Task item: Count every line in the entries that contains "resolution". Report that count alone.

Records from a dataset
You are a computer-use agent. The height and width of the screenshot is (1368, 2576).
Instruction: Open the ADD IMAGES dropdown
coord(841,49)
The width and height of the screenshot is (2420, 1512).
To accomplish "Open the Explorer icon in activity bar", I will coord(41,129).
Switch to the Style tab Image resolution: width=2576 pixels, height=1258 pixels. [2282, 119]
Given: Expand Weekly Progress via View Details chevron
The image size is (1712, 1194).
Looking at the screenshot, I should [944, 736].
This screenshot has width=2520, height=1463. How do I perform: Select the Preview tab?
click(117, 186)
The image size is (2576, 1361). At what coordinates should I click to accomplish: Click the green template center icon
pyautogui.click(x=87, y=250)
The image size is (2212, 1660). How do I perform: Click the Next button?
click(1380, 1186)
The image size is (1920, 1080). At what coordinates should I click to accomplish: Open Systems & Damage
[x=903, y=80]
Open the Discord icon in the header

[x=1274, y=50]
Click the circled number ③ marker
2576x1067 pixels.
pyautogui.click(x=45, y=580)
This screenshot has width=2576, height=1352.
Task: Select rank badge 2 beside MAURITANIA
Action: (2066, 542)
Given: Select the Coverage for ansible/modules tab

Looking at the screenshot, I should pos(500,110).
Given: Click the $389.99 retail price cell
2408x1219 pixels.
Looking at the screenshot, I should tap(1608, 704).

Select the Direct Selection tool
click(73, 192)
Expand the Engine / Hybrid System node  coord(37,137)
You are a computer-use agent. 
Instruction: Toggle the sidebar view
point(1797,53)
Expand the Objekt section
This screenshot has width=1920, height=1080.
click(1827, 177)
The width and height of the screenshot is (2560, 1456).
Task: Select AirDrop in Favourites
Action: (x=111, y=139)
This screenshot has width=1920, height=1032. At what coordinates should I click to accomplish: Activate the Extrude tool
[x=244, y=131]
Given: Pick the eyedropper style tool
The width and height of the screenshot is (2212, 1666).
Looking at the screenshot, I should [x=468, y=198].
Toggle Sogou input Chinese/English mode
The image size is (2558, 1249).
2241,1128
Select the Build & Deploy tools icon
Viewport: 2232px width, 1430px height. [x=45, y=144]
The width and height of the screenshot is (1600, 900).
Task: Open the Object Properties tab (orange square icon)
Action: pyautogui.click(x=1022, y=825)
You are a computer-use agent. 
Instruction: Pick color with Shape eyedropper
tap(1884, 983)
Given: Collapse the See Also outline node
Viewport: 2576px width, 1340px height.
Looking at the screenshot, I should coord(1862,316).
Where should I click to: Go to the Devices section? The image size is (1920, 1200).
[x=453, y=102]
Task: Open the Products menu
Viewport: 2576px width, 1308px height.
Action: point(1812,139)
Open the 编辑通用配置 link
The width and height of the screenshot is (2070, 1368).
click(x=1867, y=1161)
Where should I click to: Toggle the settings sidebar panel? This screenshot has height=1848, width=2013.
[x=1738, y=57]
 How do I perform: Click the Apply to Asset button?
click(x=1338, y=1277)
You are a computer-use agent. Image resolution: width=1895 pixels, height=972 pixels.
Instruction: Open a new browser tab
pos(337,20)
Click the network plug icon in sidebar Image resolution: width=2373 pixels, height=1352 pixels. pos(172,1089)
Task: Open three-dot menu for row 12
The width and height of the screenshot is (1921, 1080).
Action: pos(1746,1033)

Reply to the task: 3